Cultured Perl: Perl 5.6 For C And Java Programmers How the new Perl 5.6 features stack up against C/C++/Java

Cultured Perl: Perl 5.6 for C and Java programmers

By Teodor Zlatanov - 2004-09-30 Page: 1 2 3

How the new Perl 5.6 features stack up against C/C++/Java

Ted Zlatanov explains some of the peculiarities in Perl 5.6 for C and Java programmers, who may actually be pleasantly surprised by some familiar features hailing from sources other than Perl, like operator ambiguity, multiple ways of doing the same thing, punctuation, regular expressions, and variable mechanism. All of them put variety and power at your fingertips. The point is, Perl isn't too far from anyone's familiar territory and may be useful to even C and Java programmers at some point. So here's your opportunity to enhance your Perl 5.6 skills.

Perl often bewilders even experienced programmers, primarily because it allegedly makes it too easy to write obfuscated code. But the confusion regarding Perl's structure, features, and philosophy is inevitable given that it's such a rich and powerful language, and that it was designed from the start to allow for more than one way to do the same thing.

Here we're going to look at some of the more confusing features of Perl 5.6, comparing and contrasting them to the corresponding C/C++/Java features. We'll concentrate on the principles in Larry Wall's paper "Natural Language Principles in Perl" (see the Resources later in this article), because they distinguish Perl from C, C++, and Java most readily. The exact mechanics of Perl's syntax are better learned from the "perldoc perlsyn" manual page and from Programming Perl, the best guide to Perl today (see Resources).

Interpreter mechanics

Novice Perl programmers notice right away that there seems to be no compilation. A Perl script is run immediately by the Perl interpreter ("perl" on UNIX systems, "perl.exe" on DOS/Windows systems, neither on MacOS systems). You can try it yourself: type the name of your Perl interpreter, or run it on a MacOS system, and you can start giving it expressions to evaluate right away. On most systems, the end-of-file (Control-D on UNIX) key sequence has to be used to indicate the end of user input. So, on a UNIX system, the following will print the result of "5+6":


> perl
(Perl is waiting for user input here, because no script name is given)

print 5+6


You press Control-D here
11

Here you see that Perl ran through the one-line script, and evaluated the line with the effect of printing "11" to your screen.

The Perl interpreter has many options. The "-e" flag, for instance, will tell it to execute the command-line arguments as a script, so the command perl -e'print 5+6' (note the quotes around the print command) is equivalent to the small program above.
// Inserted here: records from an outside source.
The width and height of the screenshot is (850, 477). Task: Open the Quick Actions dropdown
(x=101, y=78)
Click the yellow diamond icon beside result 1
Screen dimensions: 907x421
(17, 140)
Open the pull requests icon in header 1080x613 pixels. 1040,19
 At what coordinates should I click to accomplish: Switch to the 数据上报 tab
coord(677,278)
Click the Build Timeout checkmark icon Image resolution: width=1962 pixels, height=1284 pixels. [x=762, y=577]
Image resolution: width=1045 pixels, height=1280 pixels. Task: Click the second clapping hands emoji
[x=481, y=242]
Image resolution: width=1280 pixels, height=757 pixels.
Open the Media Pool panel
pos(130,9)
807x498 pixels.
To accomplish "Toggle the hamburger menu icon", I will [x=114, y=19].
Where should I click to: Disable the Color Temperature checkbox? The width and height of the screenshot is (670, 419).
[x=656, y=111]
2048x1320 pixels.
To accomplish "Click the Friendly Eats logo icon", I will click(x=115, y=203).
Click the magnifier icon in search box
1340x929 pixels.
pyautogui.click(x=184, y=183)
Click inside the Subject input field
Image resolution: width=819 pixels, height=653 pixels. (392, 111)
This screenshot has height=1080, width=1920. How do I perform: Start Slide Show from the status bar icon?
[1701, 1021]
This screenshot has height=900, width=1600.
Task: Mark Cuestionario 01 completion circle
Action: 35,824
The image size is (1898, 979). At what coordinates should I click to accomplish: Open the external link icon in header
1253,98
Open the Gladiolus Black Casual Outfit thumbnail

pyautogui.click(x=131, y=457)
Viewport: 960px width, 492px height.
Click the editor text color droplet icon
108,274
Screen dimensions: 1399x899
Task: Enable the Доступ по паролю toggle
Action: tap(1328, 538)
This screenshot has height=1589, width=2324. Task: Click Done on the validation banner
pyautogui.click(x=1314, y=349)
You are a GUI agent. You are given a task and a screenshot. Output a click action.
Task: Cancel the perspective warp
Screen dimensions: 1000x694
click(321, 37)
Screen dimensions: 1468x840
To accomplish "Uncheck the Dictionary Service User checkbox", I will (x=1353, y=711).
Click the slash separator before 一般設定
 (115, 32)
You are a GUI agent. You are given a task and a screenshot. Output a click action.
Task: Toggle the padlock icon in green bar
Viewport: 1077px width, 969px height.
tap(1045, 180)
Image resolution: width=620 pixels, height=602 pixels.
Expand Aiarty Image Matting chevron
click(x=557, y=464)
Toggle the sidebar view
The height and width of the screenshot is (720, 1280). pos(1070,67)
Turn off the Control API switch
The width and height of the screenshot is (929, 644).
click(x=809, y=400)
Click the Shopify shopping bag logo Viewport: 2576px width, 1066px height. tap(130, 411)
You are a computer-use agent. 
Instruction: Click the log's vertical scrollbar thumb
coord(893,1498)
The "-i" flag allows editing of files in place, sort of like running them through a filter. The "-n" and "-p" switches cause the interpreter to act mostly like an input-output filter, with actions specified by the programmer. The "-w" switch (highly recommended) turns warnings on and is similar to the C/C++ "-Wall" switch to the compiles, except the "-w" switch is also active during program execution.

Speed and benchmarking

People often compare Perl to C or C++ and complain that Perl is not fast enough. This is sometimes true, but I recommend that you use the Benchmark module (perldoc Benchmark) before you decide that a C or C++ program will be faster, because it's not always the case that it will be. Also, Perl is very good at linking to C/C++ code and libraries, and the built-in Perl functions such as sort and print are usually nearly as fast as the C code for the same thing. Again, benchmark before you decide what's better.

Remember that premature optimization is the root of all evil. If you write a working prototype in Perl, and then rewrite the program in another language, that's fine. Prototypes are meant to be quickly developed and easily thrown away.

Compared to Java, Perl does quite well, but benchmarks are still recommended. Java (unlike Perl) is very good at threading, so it's better to do algorithms that can be threaded in Java. But Perl's Tk GUI interface toolkit compares favorably to Java's Swing GUI libraries, and Java code can always be linked to a Perl program, and vice versa. So sometimes, you can even get the best of both worlds!

Exceptions, compilation and documentation

Perl has exceptions through CPAN modules or through the built-in eval() function. Eval evaluates a code block or a string as if it were a part of the program running inside a try/catch block in C++ or Java.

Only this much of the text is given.